Sedangkan mereka yang mempunyai pikiran yang berbeda dari orang kebanyakan dan bisa mengkomunikasikannya sehingga orang lain bisa mengerti dan menerimanya, akan disebut sebagai seorang visioner, cerdas, jenius, karena ia memikirkan apa yang tidak terpikirkan oleh orang kebanyakan. Dan mereka masih ingin menjalin hubungan dengan dunia luar, tidak tenggelam dan tidak terjebak selamanya di dalam dunia maya yang diciptakan oleh pikirannya.

Tapi rasanya setiap manusia memang gila. Jika definisi gila adalah “berbeda”. Toh setiap individu sesungguhnya berbeda, tapi terkadang takut menunjukkan dirinya berbeda. Setiap orang mempunyai lipatan otak yang berlainan, membuat isi pikiran dua kembar siam pun mustahil sama persis.

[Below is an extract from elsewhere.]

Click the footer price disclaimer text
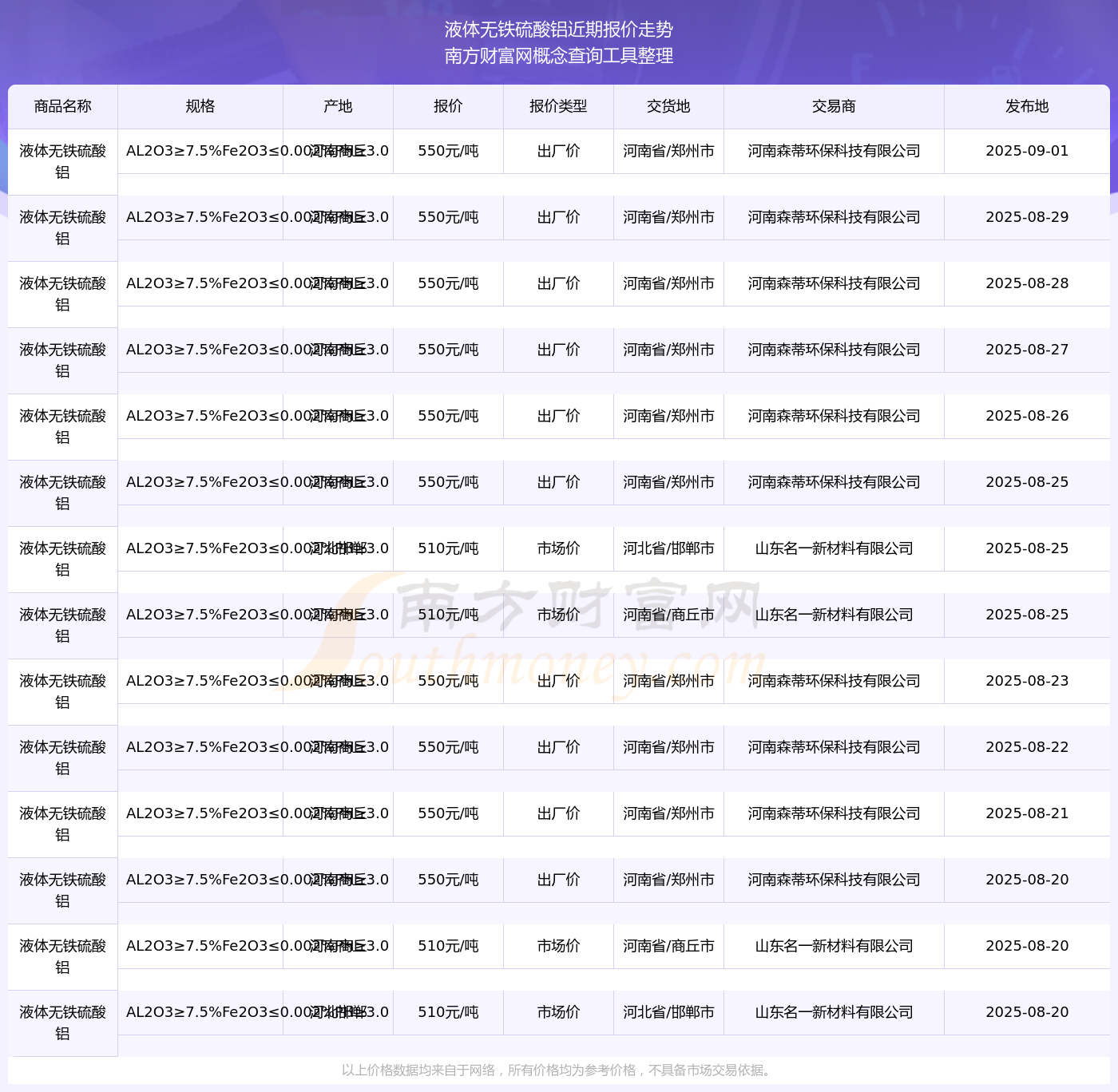pyautogui.click(x=558, y=1070)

Tapi karena takut akan penolakan, kita menyamakan diri satu sama lain. Dan akhirnya kau mengaburkan dirimu dalam kumpulan masyarakat yang berpandangan sama.

Ketika dunia yang kau lihat terasa membosankan seperti film hitam-putih, dan kau perlu menghadirkan warna lain. Warna itu bisa dirasakan dengan melakukan hal yang gila mungkin. Hal yang keluar dari rutinitas dan dianggap aneh, tapi kau menikmatinya. Tindakan yang melanggar zona nyamanmu sendiri, menempatkanmu pada posisi tidak aman. Itu memacu adrenalin yang membuat jantung berdetak cepat dan membangkitkan ritme metabolisme tubuh, dan seketika kau bersemangat, dan merasa hidup pada akhirnya.

Dalam hal ini bukannya saya ingin menjadi gila ataupun mengajak anda untuk menjadi gila. Tapi saya hanya ingin memberitahukan cara menikmati hidup, walaupun harus dikatakan gila.

Seperti salah seorang teman saya yang berani keluar dari consensus agar dapat merasakan indahnya hidup. Selalu ingin terkenal melalui keadaan dia yang berbeda dari orang-orang, bukan dengan prestasinya. Membuat setiap orang di dekatnya merasa bahagia dengan caranya sendiri, walaupun harus dianggap gila. Tapi sejujurnya jika aku mencoba mengerti dan menjadi dirinya, tak sedikitpun ada kata gila dalam dirinya, yang ada hanya berbagai pertanyaan, “Anehnya mereka, mau saja dibelenggu oleh rutinitas, tertekan oleh tekanan social. Apakah mereka tidak sadar akan hal itu? Gila!”. Ya seperti itu rasanya, jika masuk ke dalam dunia baru, di mana semuanya berubah dan menjadi sebaliknya.

Cobalah mengerti dan mengambil hal positif dari hal ini untuk merasakan semuanya, syukuri semuanya dengan menjaga apa yang masih ada sambil merengkuh mimpi di atas sana. Tanpa terlalu ambil pusing jika dianggap gila, tanpa perlu takut menunjukkan bahwa setiap manusia memang sesungguhnya berbeda.